## REQUIRED TASK
Return, character for character, the stretch of lines from the one containing "Click the blue" through the end of the records, including both ends.

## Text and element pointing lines
○ ○ ○ ○ ○ ○ ○
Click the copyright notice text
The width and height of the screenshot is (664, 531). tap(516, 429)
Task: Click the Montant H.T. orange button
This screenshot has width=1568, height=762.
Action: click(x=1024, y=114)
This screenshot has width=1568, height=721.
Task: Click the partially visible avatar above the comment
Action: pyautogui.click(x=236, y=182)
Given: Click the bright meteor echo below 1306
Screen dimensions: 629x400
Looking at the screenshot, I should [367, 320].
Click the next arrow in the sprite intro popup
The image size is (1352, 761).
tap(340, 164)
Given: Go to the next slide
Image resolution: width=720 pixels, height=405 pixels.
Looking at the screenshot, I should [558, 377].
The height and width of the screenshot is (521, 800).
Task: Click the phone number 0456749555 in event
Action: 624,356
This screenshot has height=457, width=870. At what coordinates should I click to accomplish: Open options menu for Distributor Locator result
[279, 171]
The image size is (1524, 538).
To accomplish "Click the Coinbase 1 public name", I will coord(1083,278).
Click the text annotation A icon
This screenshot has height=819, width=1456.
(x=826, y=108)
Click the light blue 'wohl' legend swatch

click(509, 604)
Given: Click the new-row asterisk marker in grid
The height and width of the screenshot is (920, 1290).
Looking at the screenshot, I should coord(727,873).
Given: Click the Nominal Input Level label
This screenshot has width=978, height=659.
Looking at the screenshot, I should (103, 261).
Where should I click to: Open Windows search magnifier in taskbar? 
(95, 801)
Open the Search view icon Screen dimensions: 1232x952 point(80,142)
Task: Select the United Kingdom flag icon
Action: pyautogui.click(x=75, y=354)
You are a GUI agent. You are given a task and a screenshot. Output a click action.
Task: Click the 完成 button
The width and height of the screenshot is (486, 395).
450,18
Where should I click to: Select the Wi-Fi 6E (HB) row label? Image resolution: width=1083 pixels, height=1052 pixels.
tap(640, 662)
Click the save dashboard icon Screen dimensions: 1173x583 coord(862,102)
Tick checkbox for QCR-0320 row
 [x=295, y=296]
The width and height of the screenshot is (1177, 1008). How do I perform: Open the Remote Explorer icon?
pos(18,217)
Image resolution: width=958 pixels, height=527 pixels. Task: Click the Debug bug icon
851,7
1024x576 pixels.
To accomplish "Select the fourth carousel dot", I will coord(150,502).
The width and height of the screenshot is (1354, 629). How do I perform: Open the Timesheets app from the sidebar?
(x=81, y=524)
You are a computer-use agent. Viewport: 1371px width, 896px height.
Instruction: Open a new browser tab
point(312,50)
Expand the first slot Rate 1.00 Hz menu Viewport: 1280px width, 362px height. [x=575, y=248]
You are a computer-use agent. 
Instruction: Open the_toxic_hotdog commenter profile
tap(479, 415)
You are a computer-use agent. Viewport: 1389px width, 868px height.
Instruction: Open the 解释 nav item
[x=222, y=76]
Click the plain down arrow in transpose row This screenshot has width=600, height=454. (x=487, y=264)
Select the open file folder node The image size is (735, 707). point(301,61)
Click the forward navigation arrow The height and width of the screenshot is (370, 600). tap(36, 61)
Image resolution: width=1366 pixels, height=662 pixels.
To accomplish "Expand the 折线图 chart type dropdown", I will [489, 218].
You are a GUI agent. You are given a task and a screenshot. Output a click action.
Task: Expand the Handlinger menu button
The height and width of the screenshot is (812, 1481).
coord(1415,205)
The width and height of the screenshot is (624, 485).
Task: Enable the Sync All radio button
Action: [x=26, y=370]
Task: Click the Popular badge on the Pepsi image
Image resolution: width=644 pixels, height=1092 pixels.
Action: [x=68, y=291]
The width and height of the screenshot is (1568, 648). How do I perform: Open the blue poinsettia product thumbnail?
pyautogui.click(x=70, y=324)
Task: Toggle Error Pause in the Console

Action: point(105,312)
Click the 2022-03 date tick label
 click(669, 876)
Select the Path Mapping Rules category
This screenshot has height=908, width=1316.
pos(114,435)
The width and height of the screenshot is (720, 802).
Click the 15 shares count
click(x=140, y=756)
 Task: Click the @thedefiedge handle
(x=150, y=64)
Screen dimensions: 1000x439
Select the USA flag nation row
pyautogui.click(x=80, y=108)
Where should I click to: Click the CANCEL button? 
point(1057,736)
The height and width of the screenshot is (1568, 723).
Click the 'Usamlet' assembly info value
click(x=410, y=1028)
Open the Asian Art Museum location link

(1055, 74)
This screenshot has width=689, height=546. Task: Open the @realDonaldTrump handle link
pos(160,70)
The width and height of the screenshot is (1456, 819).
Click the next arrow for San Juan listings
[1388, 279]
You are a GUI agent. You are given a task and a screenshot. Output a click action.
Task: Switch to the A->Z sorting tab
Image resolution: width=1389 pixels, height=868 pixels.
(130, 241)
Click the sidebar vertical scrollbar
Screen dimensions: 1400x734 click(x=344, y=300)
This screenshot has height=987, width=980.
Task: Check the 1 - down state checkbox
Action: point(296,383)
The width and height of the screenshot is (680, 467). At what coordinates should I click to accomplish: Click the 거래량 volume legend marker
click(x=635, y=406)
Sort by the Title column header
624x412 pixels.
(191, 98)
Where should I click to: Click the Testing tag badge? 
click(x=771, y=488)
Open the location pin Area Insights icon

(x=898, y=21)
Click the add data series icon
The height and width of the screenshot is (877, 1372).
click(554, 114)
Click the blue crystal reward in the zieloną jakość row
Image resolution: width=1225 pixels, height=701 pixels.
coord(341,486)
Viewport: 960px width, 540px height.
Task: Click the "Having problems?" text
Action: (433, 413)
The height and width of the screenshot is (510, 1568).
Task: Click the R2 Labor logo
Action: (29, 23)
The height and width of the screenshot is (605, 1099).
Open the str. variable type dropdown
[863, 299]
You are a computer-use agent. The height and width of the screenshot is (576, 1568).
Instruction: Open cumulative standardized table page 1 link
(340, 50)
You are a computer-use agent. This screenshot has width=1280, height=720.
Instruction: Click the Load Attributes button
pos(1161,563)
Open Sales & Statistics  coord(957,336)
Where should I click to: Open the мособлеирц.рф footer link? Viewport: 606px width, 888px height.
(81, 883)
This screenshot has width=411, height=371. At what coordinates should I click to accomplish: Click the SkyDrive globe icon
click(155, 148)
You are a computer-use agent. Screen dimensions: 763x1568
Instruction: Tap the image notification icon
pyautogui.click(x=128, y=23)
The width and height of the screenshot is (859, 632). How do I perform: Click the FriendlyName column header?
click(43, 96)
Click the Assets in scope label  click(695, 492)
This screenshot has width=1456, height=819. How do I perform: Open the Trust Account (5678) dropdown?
○ ○ ○ ○ ○ ○ ○
## OUTPUT OF THE EXERCISE
Click the blue crystal reward in the zieloną jakość row
Image resolution: width=1225 pixels, height=701 pixels.
coord(341,486)
Viewport: 960px width, 540px height.
Task: Click the "Having problems?" text
Action: (433, 413)
The height and width of the screenshot is (510, 1568).
Task: Click the R2 Labor logo
Action: (29, 23)
The height and width of the screenshot is (605, 1099).
Open the str. variable type dropdown
[863, 299]
You are a computer-use agent. The height and width of the screenshot is (576, 1568).
Instruction: Open cumulative standardized table page 1 link
(340, 50)
You are a computer-use agent. This screenshot has width=1280, height=720.
Instruction: Click the Load Attributes button
pos(1161,563)
Open Sales & Statistics  coord(957,336)
Where should I click to: Open the мособлеирц.рф footer link? Viewport: 606px width, 888px height.
(81, 883)
This screenshot has width=411, height=371. At what coordinates should I click to accomplish: Click the SkyDrive globe icon
click(155, 148)
You are a computer-use agent. Screen dimensions: 763x1568
Instruction: Tap the image notification icon
pyautogui.click(x=128, y=23)
The width and height of the screenshot is (859, 632). How do I perform: Click the FriendlyName column header?
click(43, 96)
Click the Assets in scope label  click(695, 492)
This screenshot has width=1456, height=819. How do I perform: Open the Trust Account (5678) dropdown?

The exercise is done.